If you’re wondering how Antonioni himself saw reality, here’s another quote: “Every time I enter a strange office, public place or private home, I get the urge to rearrange the scene. I go out to meet someone and the conversation puts me ill at ease. Because I feel that neither of us is properly placed in the room.”

He adds: “Is this professional distortion or the instinctive urge to feel myself in physical harmony with my surroundings? I believe more in the second hypothesis. In fact, I cannot shoot a scene without first being alone in the room, or the set, in order to understand it and sense the various possible camera angles.” (Esquire, August 1970).

Woman looking anxious in front of graffiti scrawls

A Shared Neurosis
I must say, I’ve always shared the same neurosis: of wanting to feel in physical harmony with my surroundings and being uncomfortable with the “wrong” position.

Watching “Il Deserto Rosso” made me give up art history and go to film school, but I’ve since found that I don’t want to change the reality in front of the camera — I just want to change my viewpoint. In fact, working in environments where I feel out of place is of real benefit in compelling me to look for accidental or hard-to-find arrangements of forms, colours, and contrasts that make me feel better.

Street photography depends on our personal feelings about our relationship to reality. Do we love it? Hate it? Admire it? Do we feel dwarfed by it? Or do we feel superior to it? In awe of it? Amused by it? Puzzled by it?

There are endless questions we can ask, but we probably shouldn’t verbalise them. The extent to which we humanise the camera by controlling where and how we point it is a measure of how well we answer those questions without ever posing them overtly.

2 thoughts on “Most Photographers Don’t Take Photos, They Rearrange Reality”

  1. My feeling is that objecting to people ‘altering reality’ slightly is pointless because it is a scientific fact that a very large part of what we ‘see’ is constructed by the brain based on what we expected to see.

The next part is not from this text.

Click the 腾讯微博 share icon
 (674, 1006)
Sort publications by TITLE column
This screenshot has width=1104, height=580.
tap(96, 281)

This is why we can not realise there is something jarring in a scene until we see the photo (unless you learn to search the frame before pressing the shutter) On top of that, your brain then only stores part of what it decided you saw and fills in the blanks with educated guesses when you recall the memory!

    Reply
    • Thank you for your comment. You make a valid point, but I think you’re overestimating the brain’s interpretation. After all, there may be only half a dozen objects in view, but countless trillions of objects which are not in view.